══ Exercise input ══
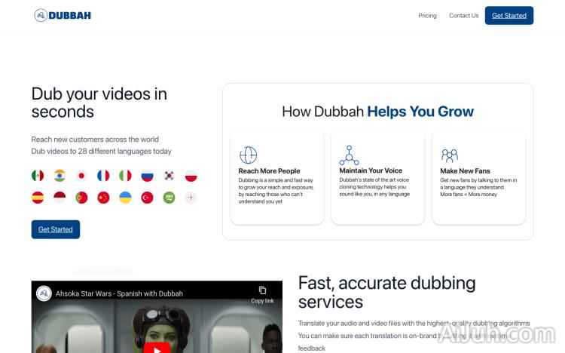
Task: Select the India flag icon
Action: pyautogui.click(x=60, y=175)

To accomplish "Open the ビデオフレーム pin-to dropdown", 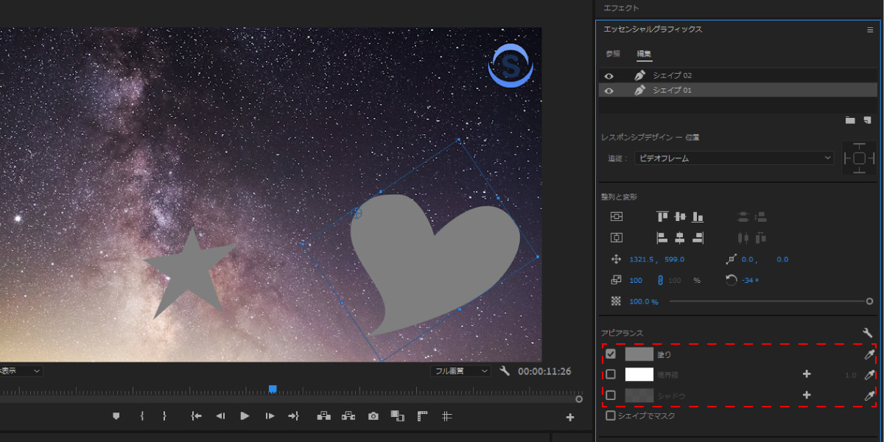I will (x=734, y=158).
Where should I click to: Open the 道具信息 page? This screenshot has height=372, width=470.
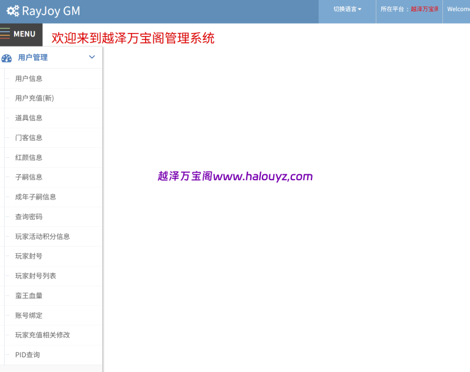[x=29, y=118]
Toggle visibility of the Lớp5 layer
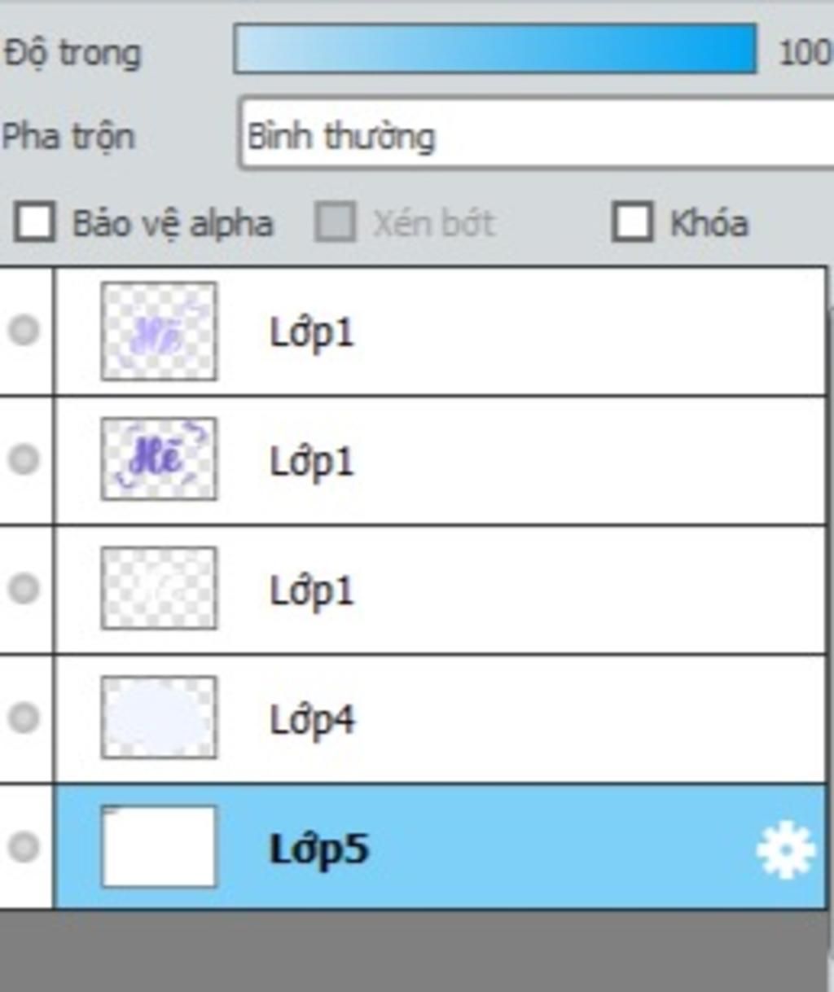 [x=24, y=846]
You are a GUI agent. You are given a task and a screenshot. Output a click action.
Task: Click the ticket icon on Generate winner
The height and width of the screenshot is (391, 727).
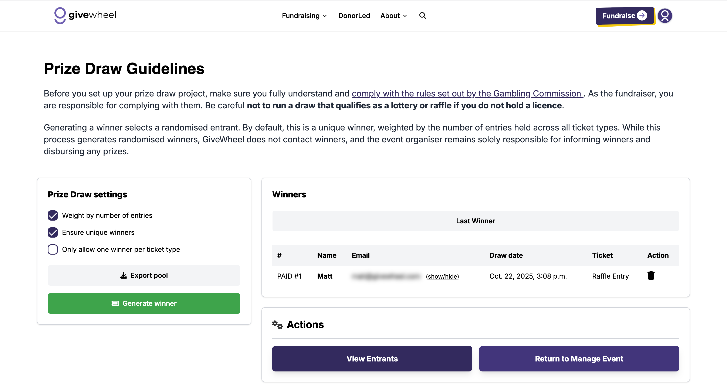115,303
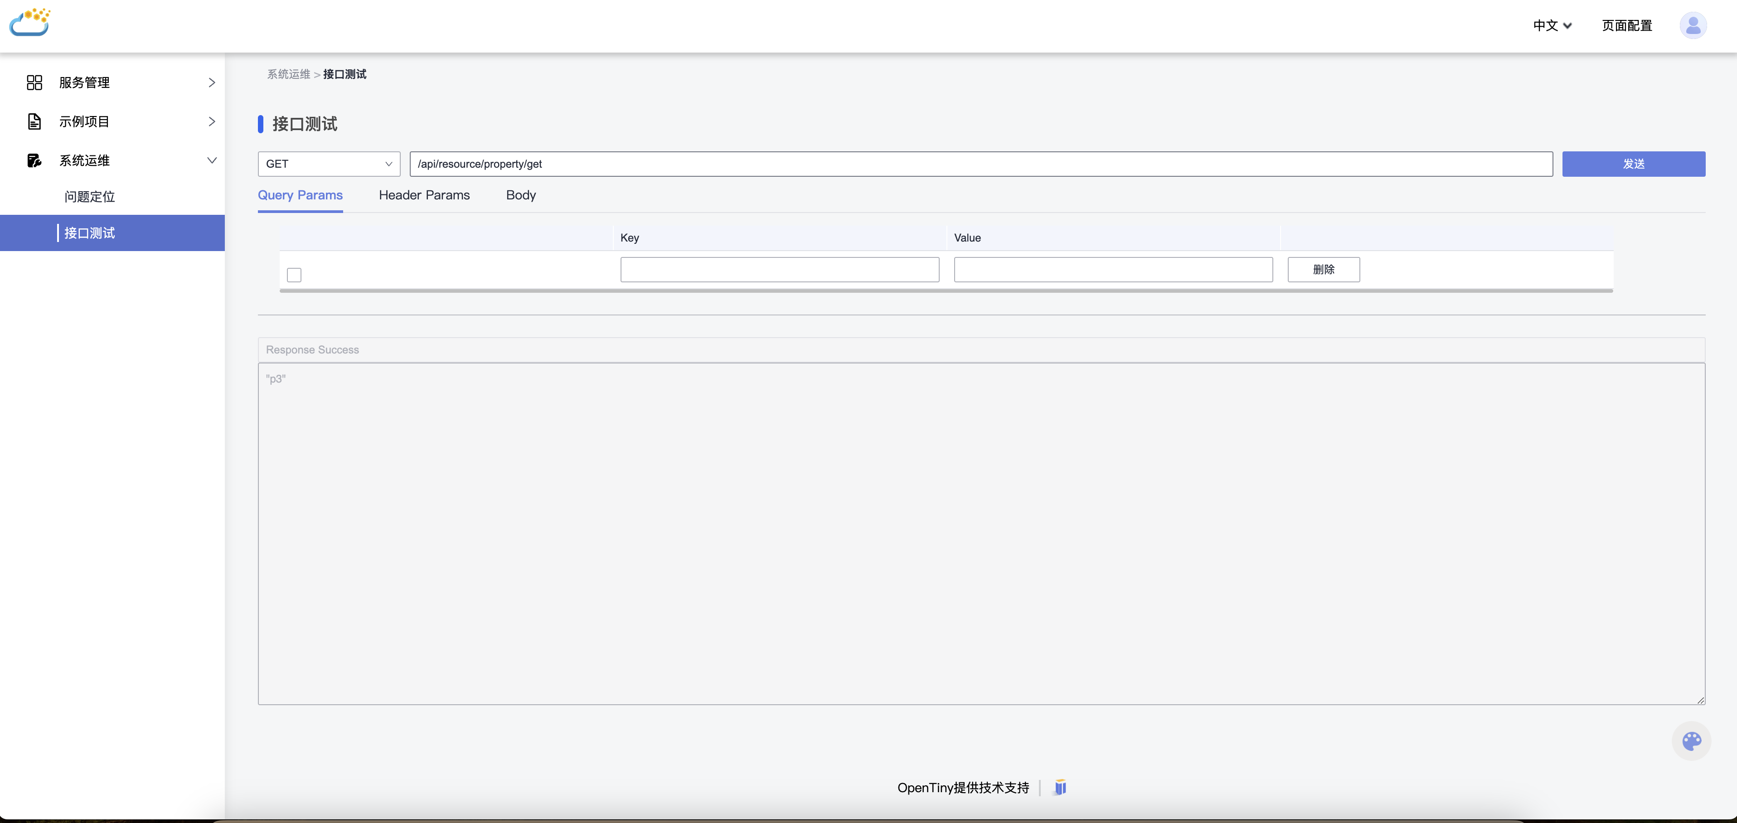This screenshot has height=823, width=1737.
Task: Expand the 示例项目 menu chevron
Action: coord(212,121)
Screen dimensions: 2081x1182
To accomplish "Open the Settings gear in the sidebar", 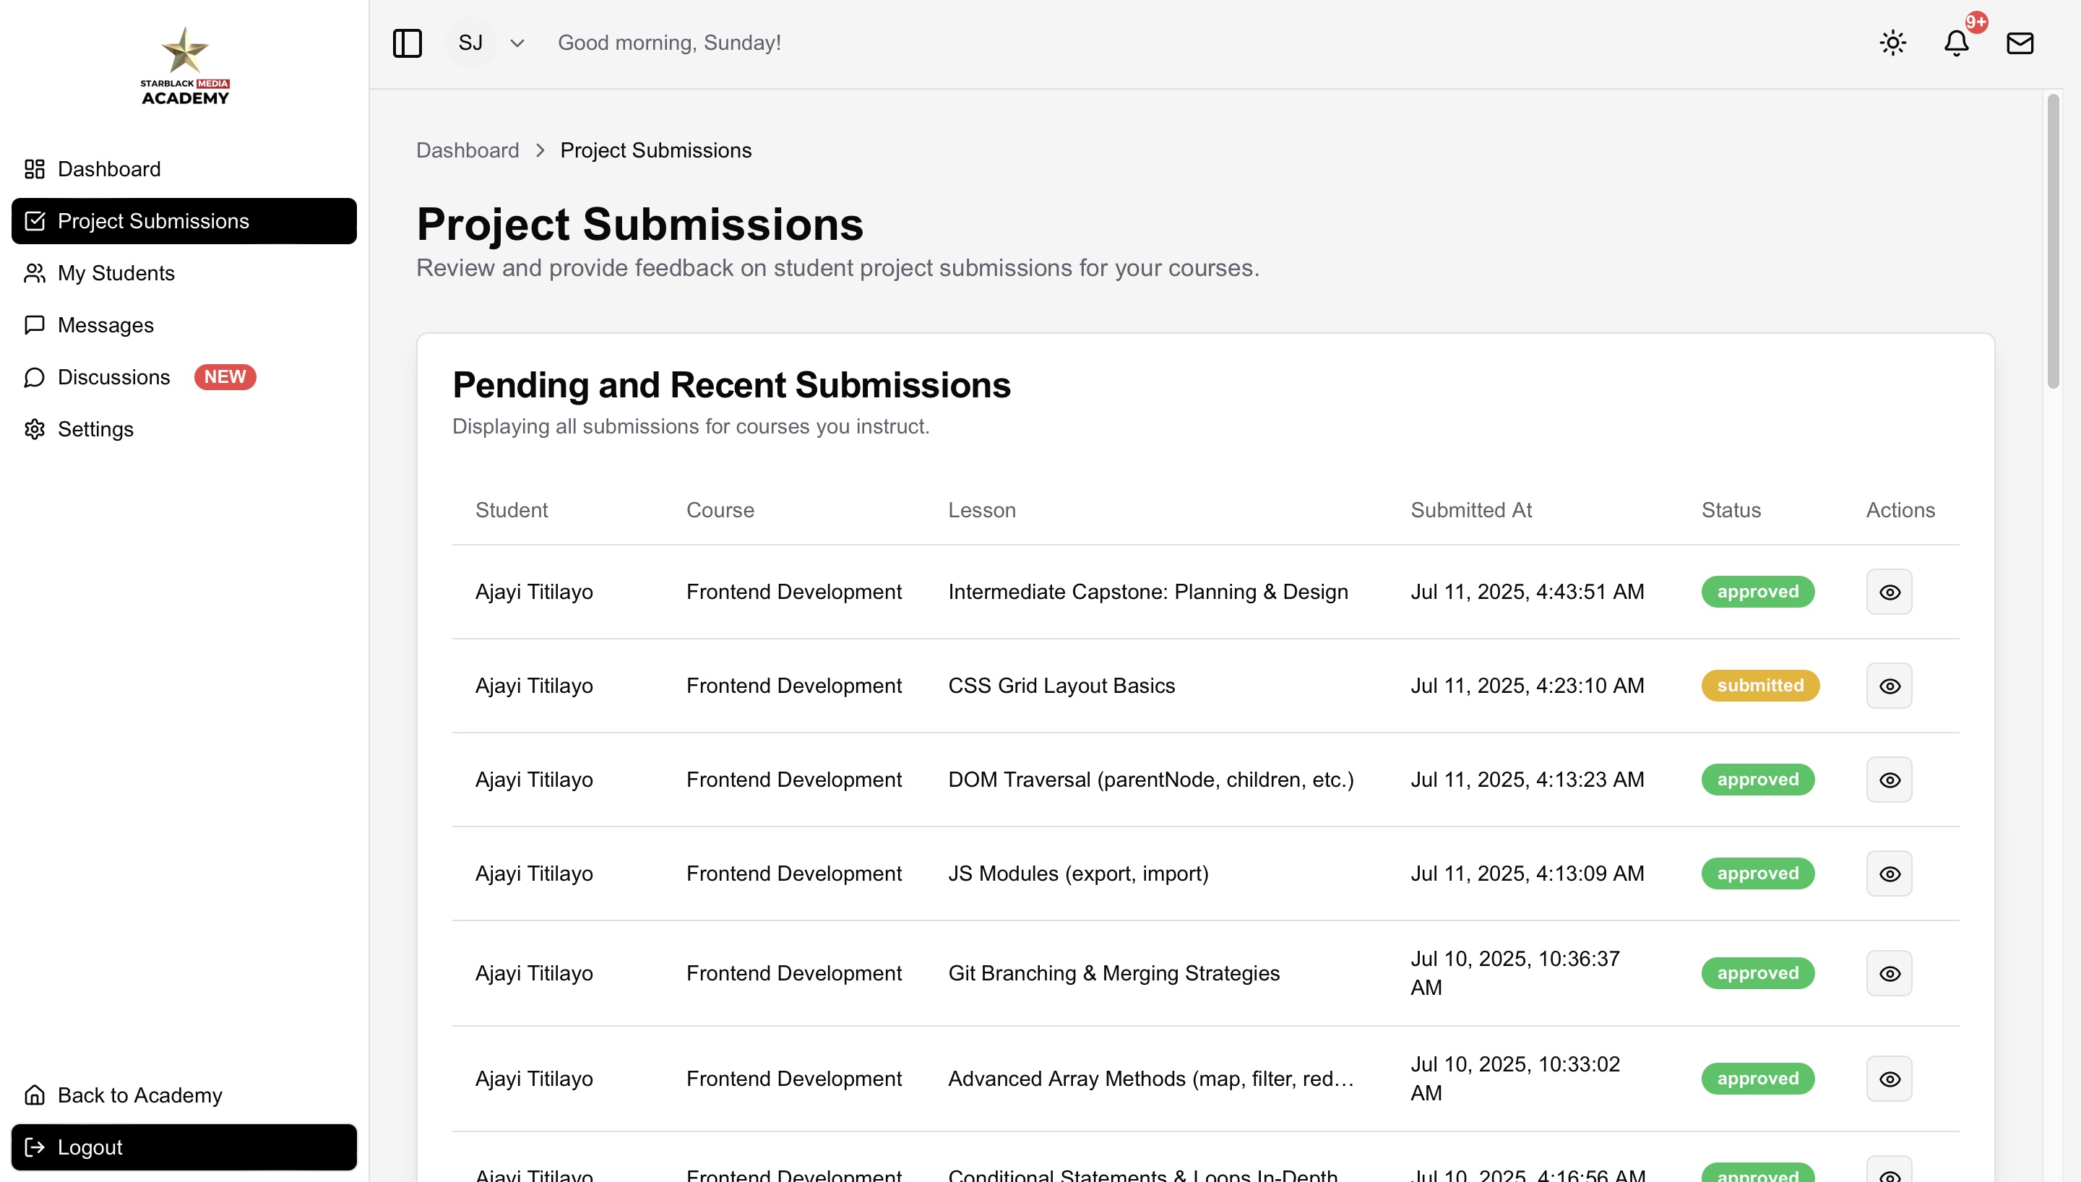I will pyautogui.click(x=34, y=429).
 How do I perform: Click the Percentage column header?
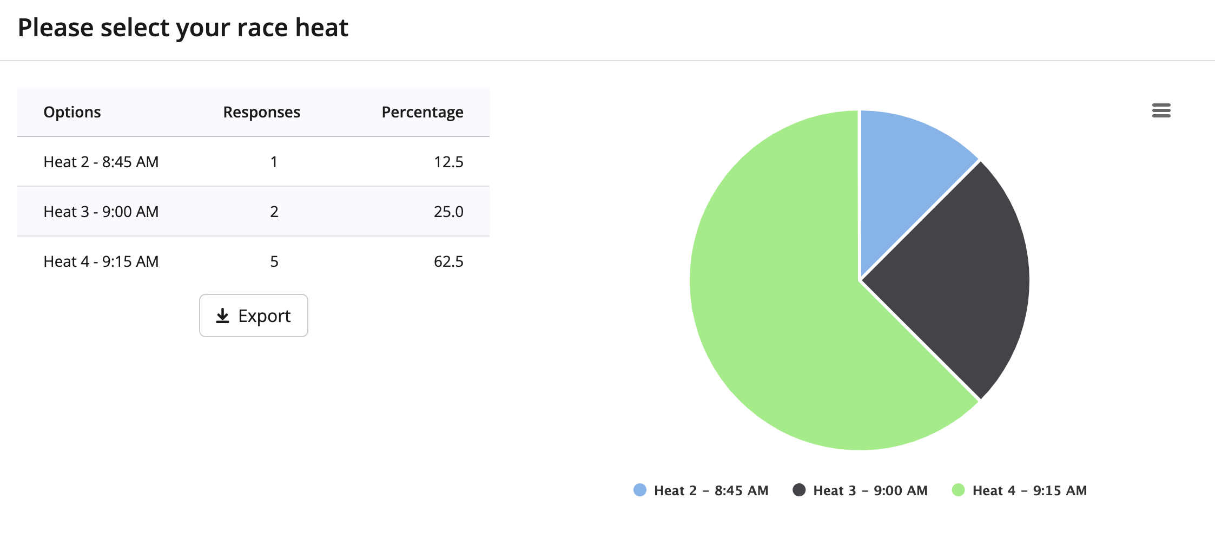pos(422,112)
═══
● What is required
Write out the rows again, starting with the line that contains "How do I perform: Click" and going on through the end of the rows. Swap "Percentage" for "Discount", keep everything else the same, and leave out the pictures.

● Written answer
 How do I perform: Click the Discount column header?
pos(422,112)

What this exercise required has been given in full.